Marcha avanza por una calle de Montreal.

Las entidades denuncian el aumento de los rechazos de las solicitudes de asilo.

Foto: Emanuel Guay/Solidaritésansfrontiéres

María cuenta a RCI que solicitó refugio apenas puso sus pies en un aeropuerto canadiense, el 4 de abril de 2009. Decidió dejar su país de nacimiento, México, luego de recibir amenazas de muerte y de ser agredida sexualmente.

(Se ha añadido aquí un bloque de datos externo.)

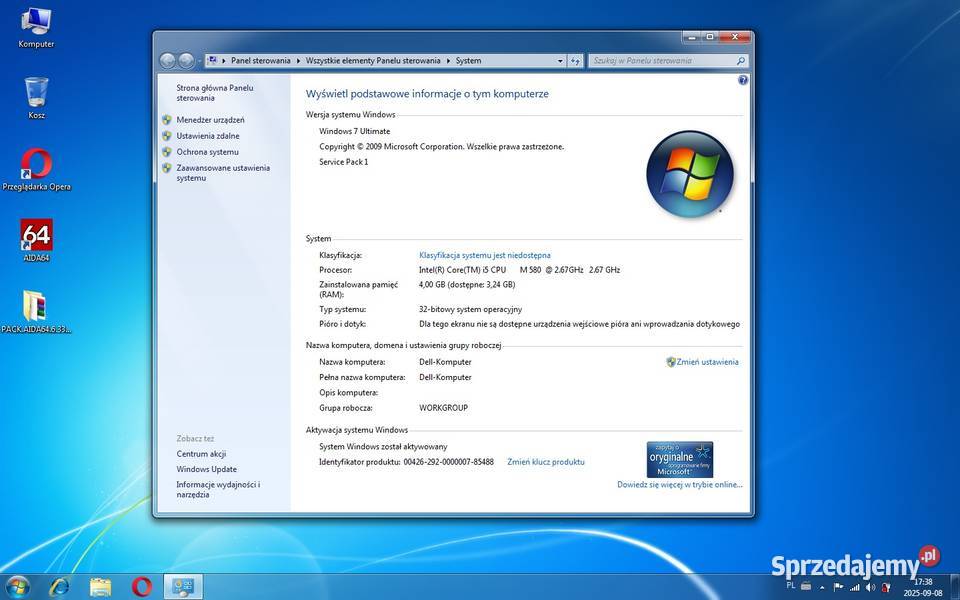Click the Zmień klucz produktu link

545,462
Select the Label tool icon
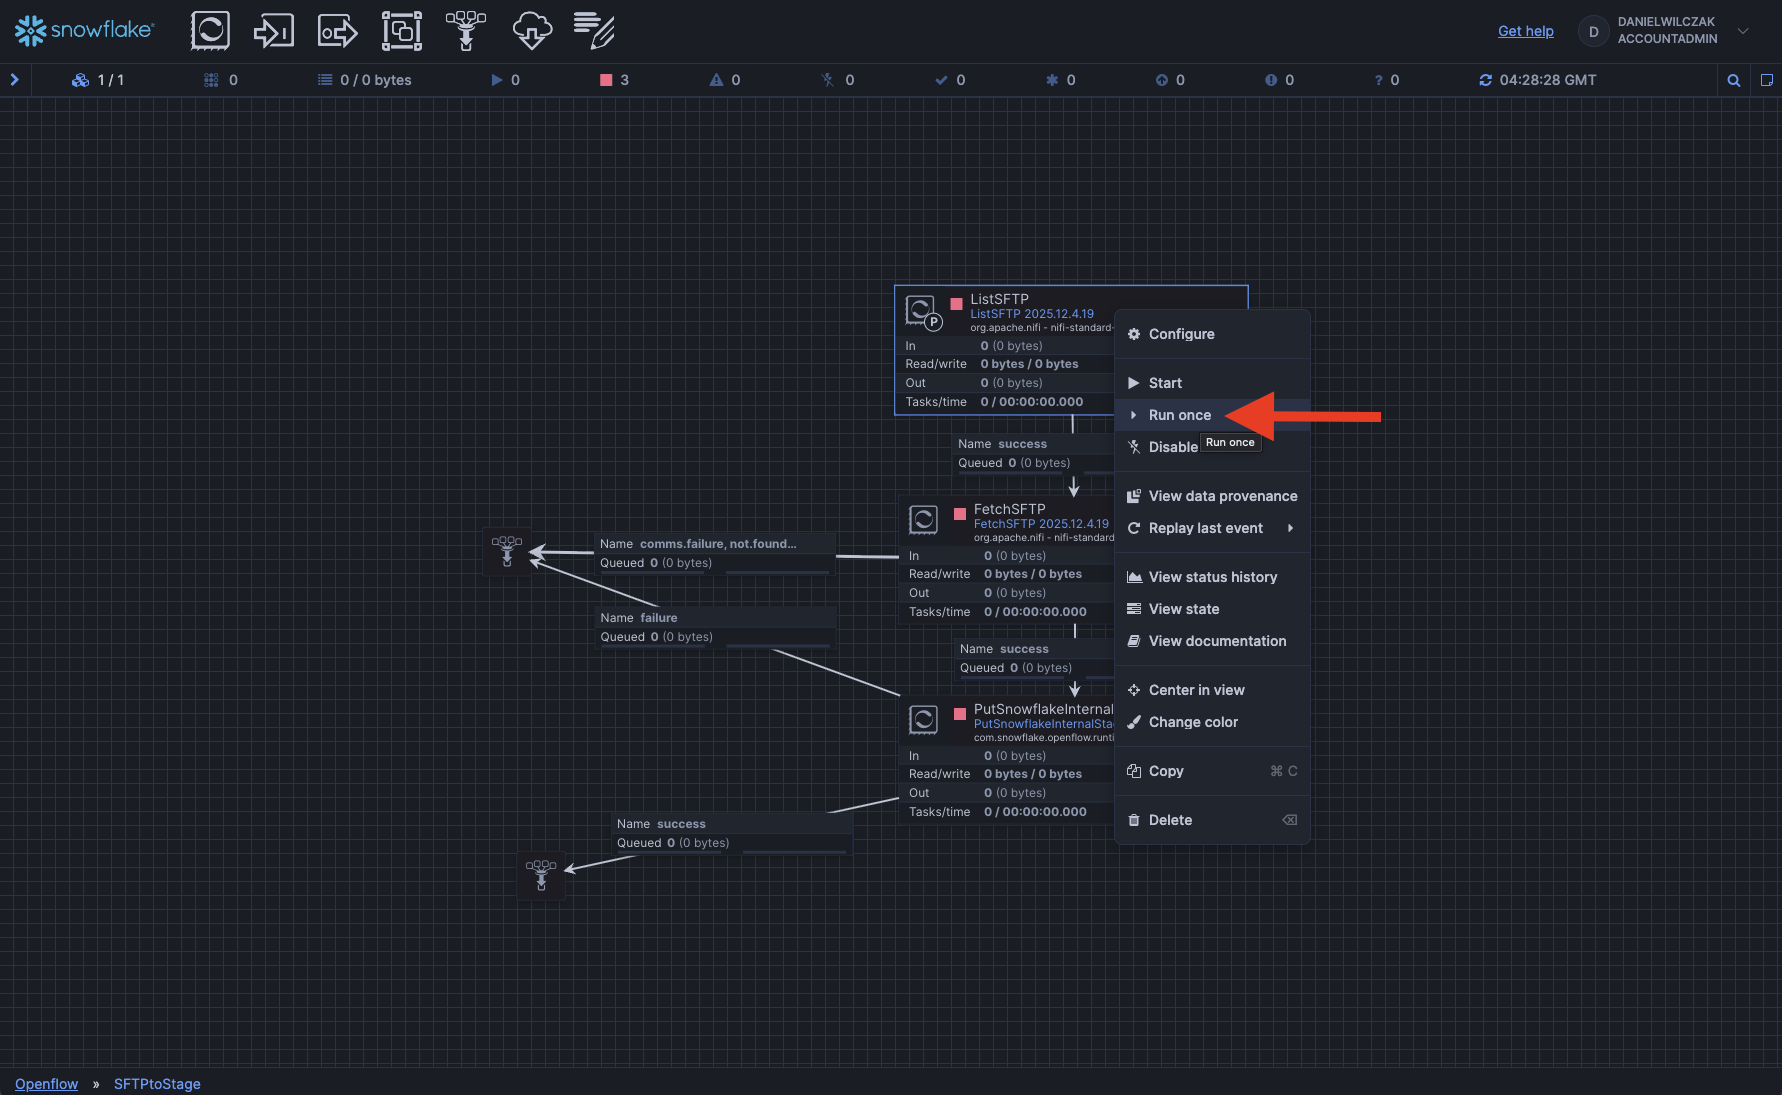This screenshot has height=1095, width=1782. [594, 31]
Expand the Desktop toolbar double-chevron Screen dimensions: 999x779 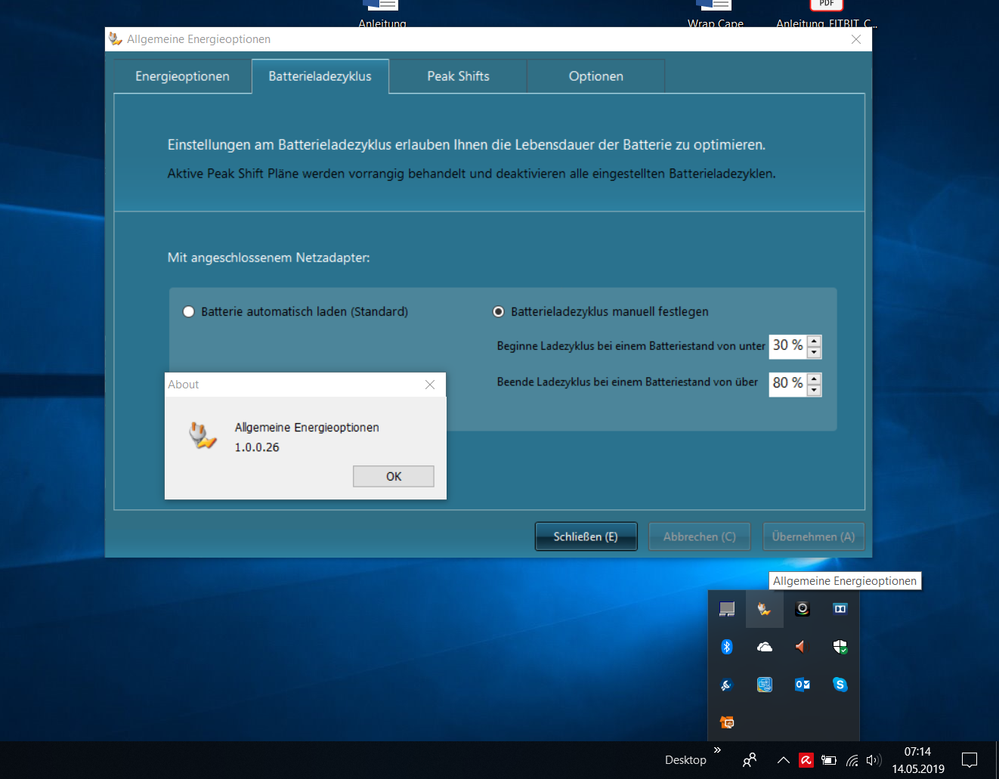pyautogui.click(x=716, y=749)
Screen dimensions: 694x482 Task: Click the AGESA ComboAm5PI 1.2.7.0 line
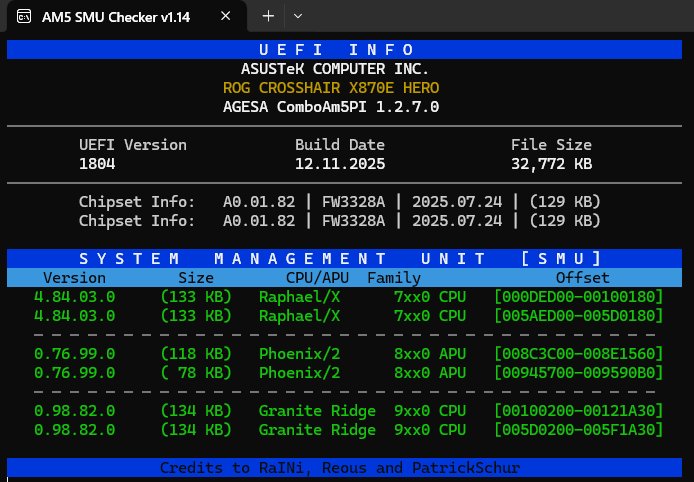pyautogui.click(x=330, y=107)
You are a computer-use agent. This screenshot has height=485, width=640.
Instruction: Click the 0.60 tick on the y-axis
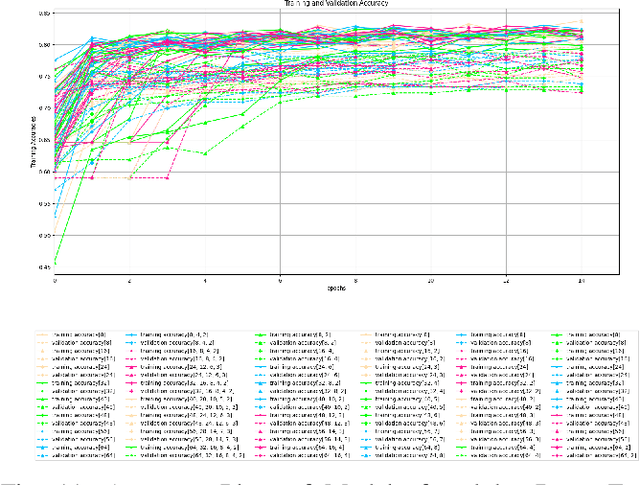click(x=43, y=172)
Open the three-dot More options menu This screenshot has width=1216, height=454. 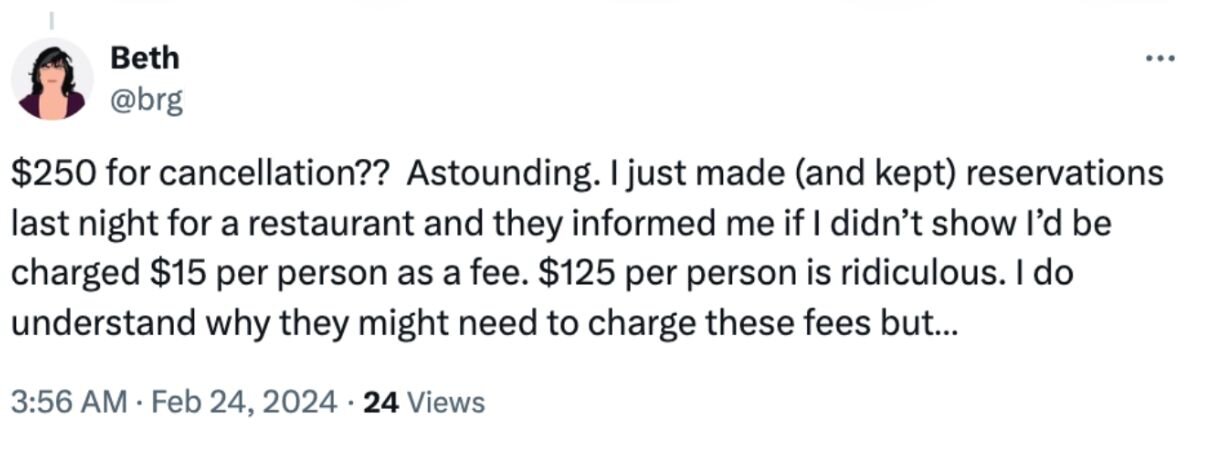click(x=1160, y=59)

A pesar de la desilusión que significó que su caso fuera desestimado por el tribunal migratorio a cargo del expediente, confía en que podrá acceder a una última apelación, solicitando el refugio humanitario y así poder permanecer en el país, que ya parece haber adoptado como propio.

Para mí, Canadá es el mejor país del mundo… Confío en que podamos salir adelante.
María Sánchez, inmigrante sin papeles.

Rechazos en aumento

La Red por los Derechos de las Personas Migrantes sostuvo recientemente que el rechazo de las demandas de residencia permanente por razones humanitarias se incrementó de manera inusitada en los últimos meses, aún cuando la pandemia de Coronavirus ha llevado a Canadá a registrar un descenso que la entidad califica de histórico en los números de inmigración.

Según las cifras presentadas en una conferencia en línea la semana última, la Red afirma que en la actualidad hay más de 500.000 personas que no tienen el estatus de residentes legales en el país.

Durante el encuentro, la entidad sostuvo que:

  • La mayoría de los inmigrantes sin estatus trabajan y son miembros vitales de nuestras comunidades.
  • En 2020, sólo 184.000 personas obtuvieron la residencia permanente.
  • Los programas de inmigración creados durante la pandemia, la vía de residencia permanente para trabajadores y personal sanitario, y el paso de residencia temporal a permanente excluyen en gran medida a los residentes sin estatus.
  • La tasa de aceptación de las solicitudes de residencia permanente por motivos humanitarios y compasivos se situaba en torno al 64% antes de 2020. Estas tasas han descendido drásticamente, sin que se haya anunciado ningún cambio en la política pública.

Movilizaciones y reclamo

La Semana de Acción por un Estatus para Todos y Todas comenzó el domingo 18 de julio con una marcha por el centro de Montreal, de la que tomaron parte varias decenas de personas.

Además, están previstas en la urbe quebequense acciones diarias que se llevarán a cabo hasta el 23 de julio.

Para el 24 de julio se ha convocado a un desplazamiento en autobús y campamento en las afueras de Ottawa, la capital nacional.

El domingo 25, se marchará hacia Ottawa, para reclamar que las autoridades faciliten la regularización de todas las personas sin papeles.